▶ [TASK TO CARRY OUT] Identify every line of the data below that contains the string "coordinates", and copy each such line. Case counts.

▶ [AVAILABLE RECORDS]

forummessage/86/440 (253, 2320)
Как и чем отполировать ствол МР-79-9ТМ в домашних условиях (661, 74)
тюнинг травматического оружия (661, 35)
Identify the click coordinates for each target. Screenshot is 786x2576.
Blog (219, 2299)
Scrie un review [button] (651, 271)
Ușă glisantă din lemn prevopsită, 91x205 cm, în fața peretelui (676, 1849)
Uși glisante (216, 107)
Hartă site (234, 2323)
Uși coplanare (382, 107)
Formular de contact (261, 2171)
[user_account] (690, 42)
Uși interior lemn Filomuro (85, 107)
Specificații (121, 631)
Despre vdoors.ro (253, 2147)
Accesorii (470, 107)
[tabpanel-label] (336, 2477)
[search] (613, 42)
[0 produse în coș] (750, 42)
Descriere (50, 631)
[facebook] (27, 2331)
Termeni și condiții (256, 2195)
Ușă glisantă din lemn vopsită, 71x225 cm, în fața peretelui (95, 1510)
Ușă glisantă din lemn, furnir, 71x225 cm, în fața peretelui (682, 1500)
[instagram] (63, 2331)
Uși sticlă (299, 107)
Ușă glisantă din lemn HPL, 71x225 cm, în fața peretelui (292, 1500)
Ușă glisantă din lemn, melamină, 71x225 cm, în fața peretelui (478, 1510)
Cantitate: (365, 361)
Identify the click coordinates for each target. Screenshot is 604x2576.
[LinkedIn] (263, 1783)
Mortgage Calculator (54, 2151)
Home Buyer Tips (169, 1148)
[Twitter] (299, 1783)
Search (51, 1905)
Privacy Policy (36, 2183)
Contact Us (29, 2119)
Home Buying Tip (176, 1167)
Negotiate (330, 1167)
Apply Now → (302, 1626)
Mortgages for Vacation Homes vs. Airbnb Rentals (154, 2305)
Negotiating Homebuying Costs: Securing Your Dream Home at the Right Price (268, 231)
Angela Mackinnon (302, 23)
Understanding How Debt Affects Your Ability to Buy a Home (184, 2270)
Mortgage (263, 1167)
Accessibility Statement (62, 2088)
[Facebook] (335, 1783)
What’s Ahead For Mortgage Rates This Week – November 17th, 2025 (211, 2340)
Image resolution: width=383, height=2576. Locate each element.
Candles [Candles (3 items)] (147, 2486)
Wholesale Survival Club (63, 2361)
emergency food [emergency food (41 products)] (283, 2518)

▶ [RESULT]
Identify the click coordinates for each target. Screenshot is 786x2576.
Identify the click coordinates for each target. Screenshot is 604x2576.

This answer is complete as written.